*Record set*:

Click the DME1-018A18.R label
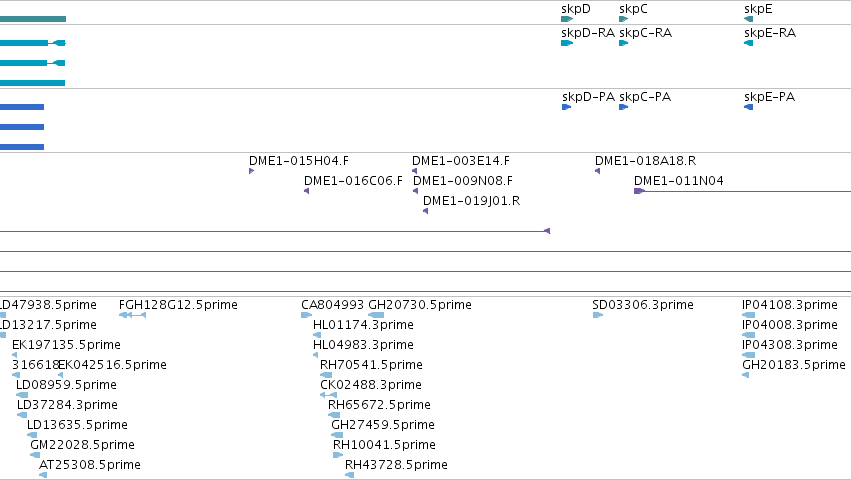Viewport: 851px width, 480px height. click(645, 161)
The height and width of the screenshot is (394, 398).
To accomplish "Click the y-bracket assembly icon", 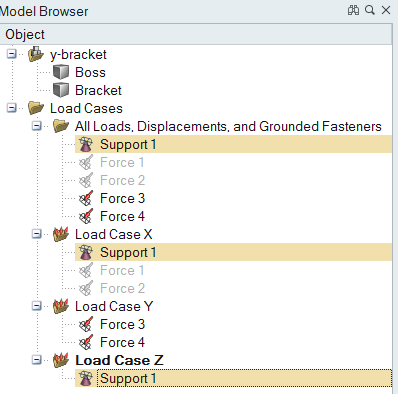I will pyautogui.click(x=36, y=54).
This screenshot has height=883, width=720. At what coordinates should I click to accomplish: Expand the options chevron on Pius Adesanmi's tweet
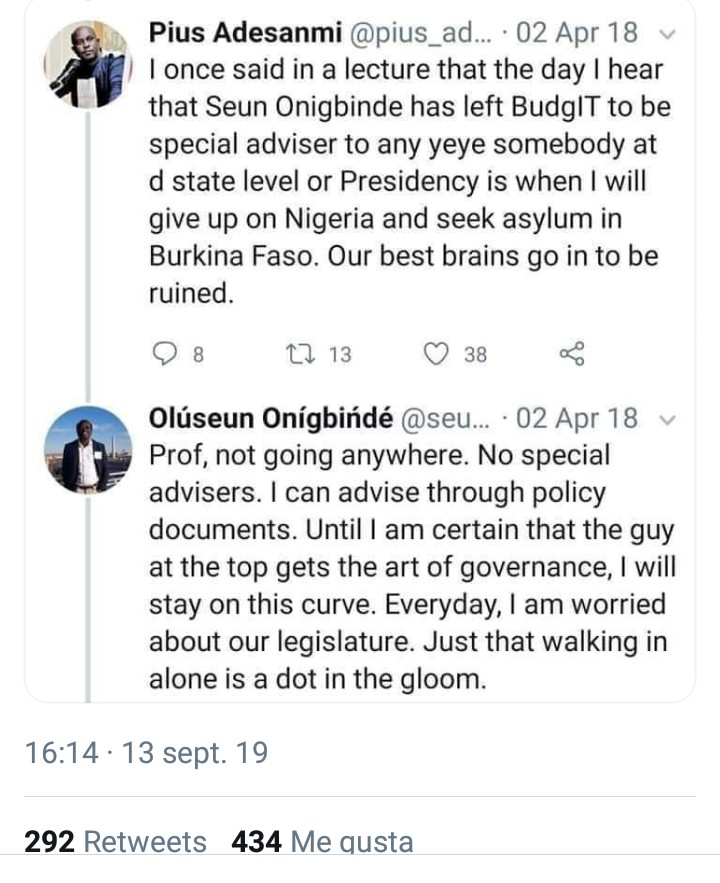click(x=669, y=32)
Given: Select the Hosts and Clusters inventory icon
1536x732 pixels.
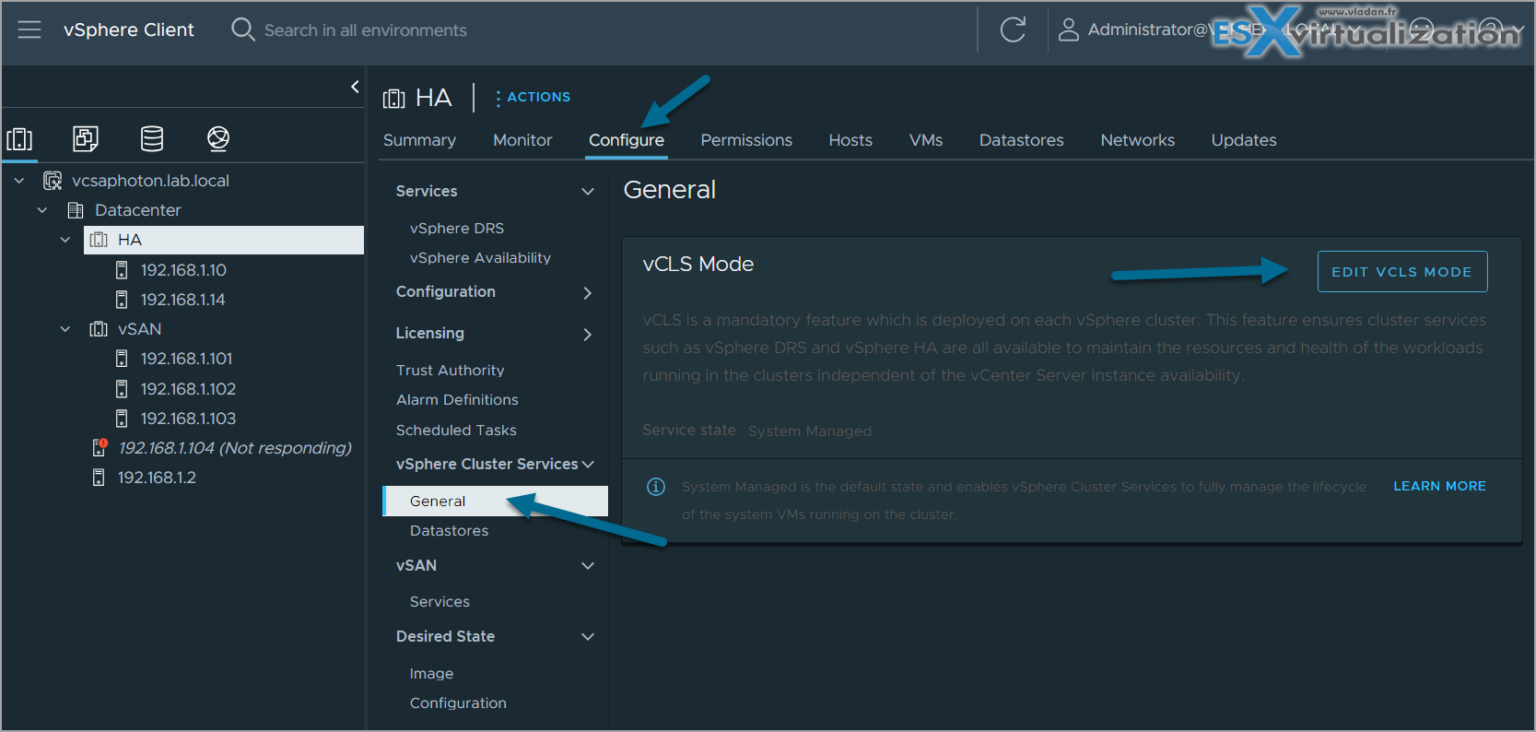Looking at the screenshot, I should (20, 139).
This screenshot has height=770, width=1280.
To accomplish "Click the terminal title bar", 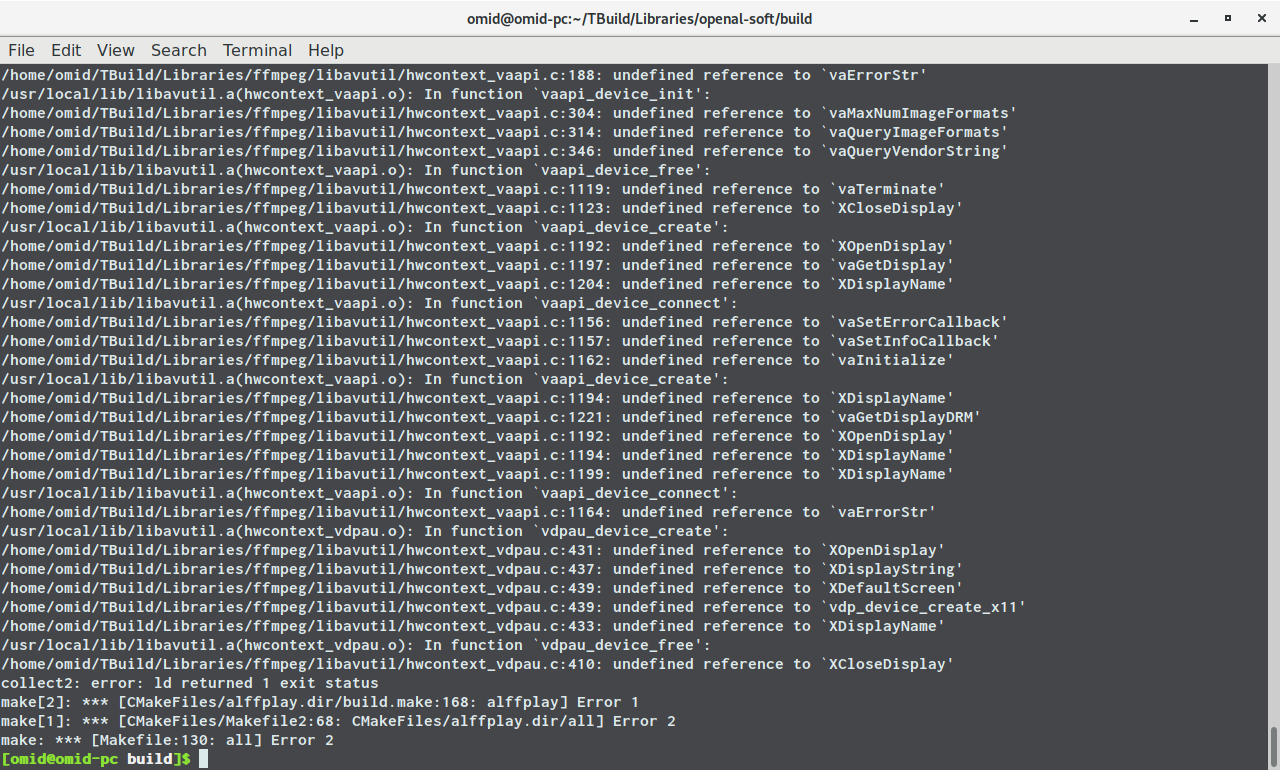I will pos(640,18).
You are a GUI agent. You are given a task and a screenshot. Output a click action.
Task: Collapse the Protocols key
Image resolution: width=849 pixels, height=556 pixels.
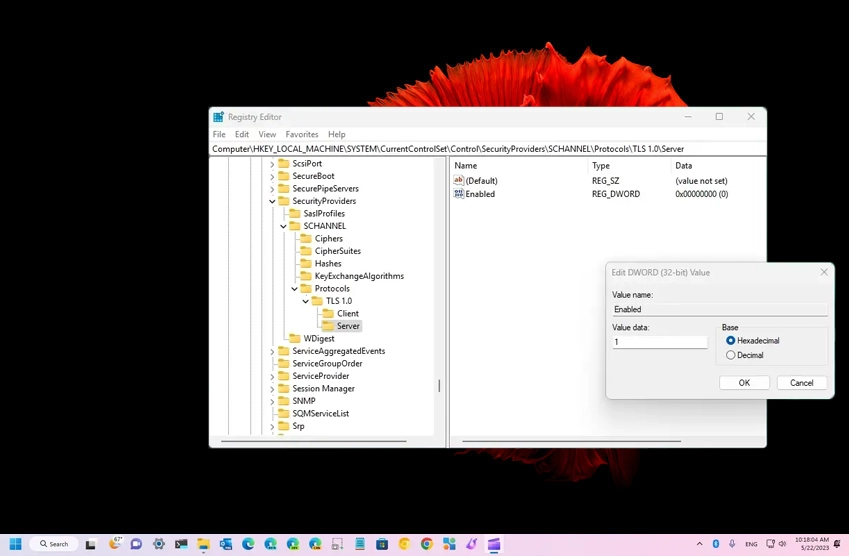point(295,289)
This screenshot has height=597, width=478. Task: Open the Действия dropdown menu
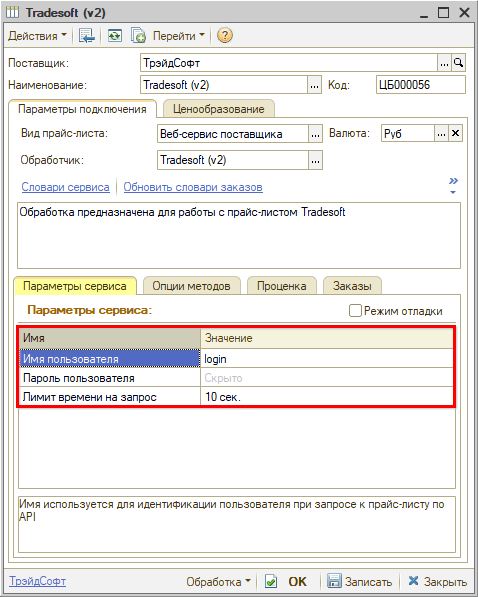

*Prompt*: Copy word for word every line from the one holding "Task: Collapse the Protocols key" to the end of the listing, both ends included, but do not copy any pictures.

*Response area*:
Task: Collapse the Protocols key
Image resolution: width=849 pixels, height=556 pixels.
point(295,289)
This screenshot has height=597, width=478. Task: Open the Действия dropdown menu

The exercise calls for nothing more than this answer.